Brother Jeremy considered this, he let out a long breath and twisted his head to the left, a sign of concern. After a while he cooed again, and the authoritative voice spoke in Alphonse’s mind. ‘Brother Alphonse. Take consideration. To climb is not possible. Consider the squirrel. It has grabbers.’ he stretched out his wings, wobbling from side to side slightly. ‘Their kin have grabbers. Pigeon kin have flappers. To have hearts want is physiologically an impossible.’ Alphonse waddled as he stretched out his wings in a display of understanding.
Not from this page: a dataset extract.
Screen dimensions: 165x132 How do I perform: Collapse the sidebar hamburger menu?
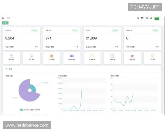point(3,18)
They inadvertently swiped each other across the beak and nape of neck as they rested their wings back by their sides.
‘Kind Brother Jeremy, your speak is true, but stabs at my heart also. For I know my part as my pigeon-body denotes, yet in my soul I wish to climb’
‘Poor, confused Brother Alphonse. Do not mourn an impossible dream, but be thankful of the gifts you have. For certain, it is to be pleased for those whom climb, but your gift is something more beautiful. Work to strength and achieve best things. Do not wish you were what you are not, but grasp what you are. You to be the best you you can be. First step of this is accepting who you are.’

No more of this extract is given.